JAKARTA – Anggota Komisi IV DPR RI dari Fraksi Partai Kebangkitan Bangsa (PKB), Daniel Johan, memberikan tanggapan terhadap pernyataan Presiden Prabowo Subianto yang menyebutkan Indonesia tidak lagi melakukan impor beras dan saat ini memiliki stok beras tertinggi sepanjang sejarah.
Daniel menyambut positif pencapaian tersebut sebagai bukti keseriusan pemerintah dalam menjaga ketahanan pangan nasional. Menurutnya, capaian ini harus dijaga dengan baik agar benar-benar memberikan manfaat besar bagi rakyat Indonesia, terutama para petani.
“Kalau stok beras kita memang benar tertinggi sepanjang sejarah, tentu kita harus bersyukur. Tapi yang terpenting jangan hanya melihat angka stok, melainkan juga kualitas beras yang dikonsumsi masyarakat. Jangan sampai ada lagi beras oplosan yang beredar di pasaran,” kata Daniel di Jakarta, Selasa (30/9).
Ketua DPP PKB itu menegaskan bahwa masyarakat berhak mendapatkan beras berkualitas, sementara pemerintah harus memperketat pengawasan distribusi agar tidak terjadi penyalahgunaan. Ia mengingatkan kasus beras oplosan beberapa waktu lalu jangan sampai terulang karena merugikan konsumen sekaligus merusak kepercayaan publik.

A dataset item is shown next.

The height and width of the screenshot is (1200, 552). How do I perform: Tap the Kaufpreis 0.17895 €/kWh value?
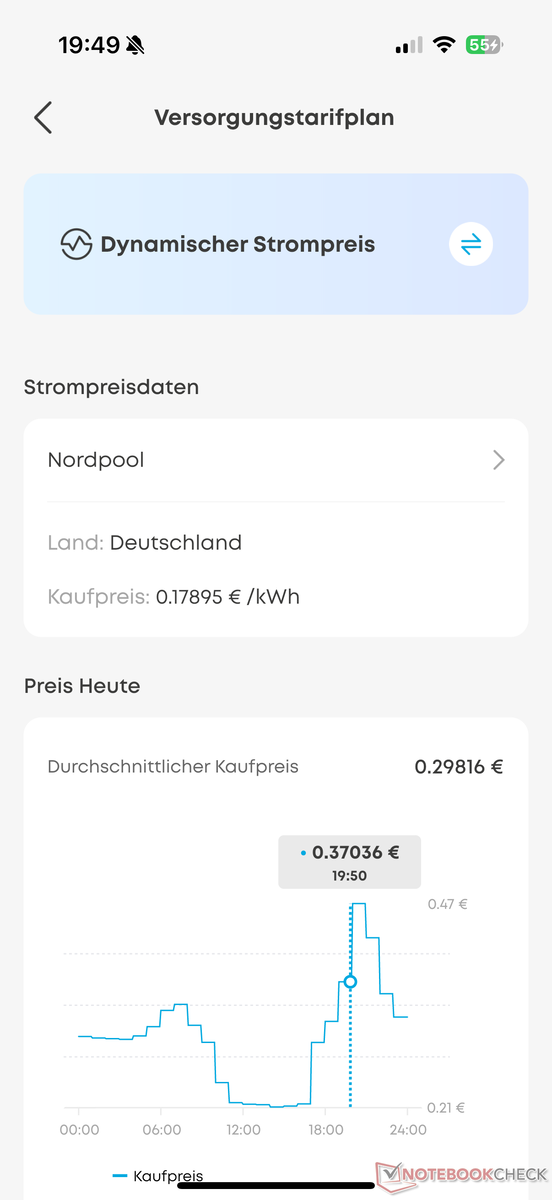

Lebih jauh, Daniel menekankan pentingnya memastikan bahwa tingginya stok beras tidak justru menekan harga gabah di tingkat petani. Menurutnya, petani harus mendapat kepastian harga yang adil sehingga peningkatan stok juga berbanding lurus dengan kesejahteraan mereka.
“Stok beras yang melimpah harus diikuti dengan harga yang baik di tingkat petani. Jangan sampai petani justru merugi karena harga jatuh. Harapan kita, kondisi ini menjadikan petani semakin sejahtera, bukan hanya menjadi penonton ketika negara mencatat rekor,” ujarnya.
Daniel menambahkan, ketahanan pangan sejatinya tidak hanya dihitung dari seberapa besar cadangan beras, tetapi juga dari keberlanjutan produksi di dalam negeri. Ia mendorong pemerintah memperkuat dukungan bagi petani, mulai dari akses pupuk, teknologi, hingga permodalan.
“Petani adalah ujung tombak ketahanan pangan kita. Jika mereka kuat dan sejahtera, maka ketahanan pangan Indonesia akan kokoh. Tapi kalau petani terus menghadapi masalah harga, pupuk, dan distribusi, maka capaian stok ini bisa rapuh,” tegasnya.
Sebagai anggota Komisi IV DPR yang membidangi pertanian, Daniel juga mengingatkan perlunya sinergi antara pemerintah pusat dan daerah dalam menjaga stabilitas beras. Selain itu, distribusi yang merata dan pengawasan ketat dinilai sangat penting agar kelebihan stok tidak hanya menumpuk di gudang, tetapi benar-benar terserap di pasar dengan harga yang terjangkau.
“Kalau distribusi lancar, harga stabil, kualitas terjaga, maka rakyat senang dan petani pun bahagia. Itu baru namanya keberhasilan pangan yang sesungguhnya,” pungkas Daniel.